Earlier in the debate, a debate moderator noted that a Bloomberg analysis estimated Cain’s proposal would cause an additional $200 billion budget deficit — which Cain called “incorrect” because he used different financial assumptions. He didn’t spell out why the numbers were different.
“We have had an outside firm, independent firm dynamically score it. And so our numbers will make it revenue neutral,” Cain said. But he didn’t name the outside firm, nor has he posted the additional analysis on his website.
If Bloomberg’s analysis is right, however, Congress is likely to balk at a plan that would add to the nation’s $14 trillion debt.
Also, Cain’s plan could disproportionately benefit wealthy people — who currently pay a disproportionate share of taxes — and shift more of the tax burden to middle- and lower-income people, some of whom pay no income taxes at all right now.
"The 9-9-9 Plan would materially raise the tax burden on many low- and middle-income taxpayers," Edward D. Kleinbard, a University of Southern California tax-law professor and a former chief of staff at the congressional Joint Committee on Taxation, wrote in an analysis.
Politically speaking, the tax shift would inevitably lead to cries of class warfare — especially in a nation where nearly every major public poll shows that even a majority of Republicans could stomach more taxes on the rich to pay down the debt.
Economically speaking, the shift in taxes and the increase in sales taxes will affect the purchasing power of lower- and middle-income people. Their purchases drive the economy. Raise the price, and sales fall, said the retail federation’s Bernstein.
When big lobbies like the federation clearly voice their opposition, Congress takes note and often does little new. Congress’ so-called “Super Committee” is already struggling to find a consensus over reducing the debt by eliminating tax breaks or cutting spending.
Congress hasn’t conducted large-scale tax reform since 1986.
“Anytime you make a big change and there are losers, that can be a challenge,” said Brad Close, vice president of public policy for NFIB.

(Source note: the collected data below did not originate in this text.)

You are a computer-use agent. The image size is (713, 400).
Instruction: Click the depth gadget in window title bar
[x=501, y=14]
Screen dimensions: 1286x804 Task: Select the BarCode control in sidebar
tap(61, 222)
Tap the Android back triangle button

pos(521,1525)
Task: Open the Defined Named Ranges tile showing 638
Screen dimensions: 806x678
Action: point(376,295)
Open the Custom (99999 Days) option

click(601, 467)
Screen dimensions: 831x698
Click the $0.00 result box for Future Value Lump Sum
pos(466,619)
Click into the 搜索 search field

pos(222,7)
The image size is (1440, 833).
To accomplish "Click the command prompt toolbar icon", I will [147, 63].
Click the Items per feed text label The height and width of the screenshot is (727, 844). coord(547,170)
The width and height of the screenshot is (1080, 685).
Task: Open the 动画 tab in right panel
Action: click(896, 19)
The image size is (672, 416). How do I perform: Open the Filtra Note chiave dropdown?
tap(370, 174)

President Obama learned how difficult it was to get Congress to act. Though most national polls showed he advocated popular positions about raising taxes on the wealthy, Congress — including members of his own party — balked.
Overhauling the tax code is a problem for any legislative body. In Florida, former House Speaker Marco Rubio, who’s now a U.S. Senator, couldn’t persuade the state Senate to eliminate a portion of property taxes in return for a sales-tax increase. The Florida Retail Federation and other business groups fought the plan in the state Capitol, just as their national counterparts would in Congress.
Mark Wilson, the president of Florida's Chamber of Commerce who sits on the national chamber's board, said it was opposed to Rubio's tax swap at the time because it would have raised the cost of business in a state where about 40 percent of sales taxes result from business-to-business transactions. Wilson said there isn't yet enough detail to analyze 9-9-9-, though he credited Cain for helping further the dialogue about restructuring the tax code.
Cain, the former CEO of Godfathers pizza and an unsuccessful U.S. Senate candidate in Georgia, said the fact that he’s a political outsider distinguishes him and his plan from the other Republican candidates.
“Therein lies the difference between me, the non- politician, and all of the politicians,” he said. “They want to pass what they think they can get passed rather than what we need, which is a bold solution. 9-9-9 is bold, and the American people want a bold solution, not just what’s going to kick the can down the table — down the road.
But groups like the homebuilders and the retail federations also want specifics and a tax plan that helps their bottom line. And, so far, Cain’s plan doesn’t look like it delivers either for them.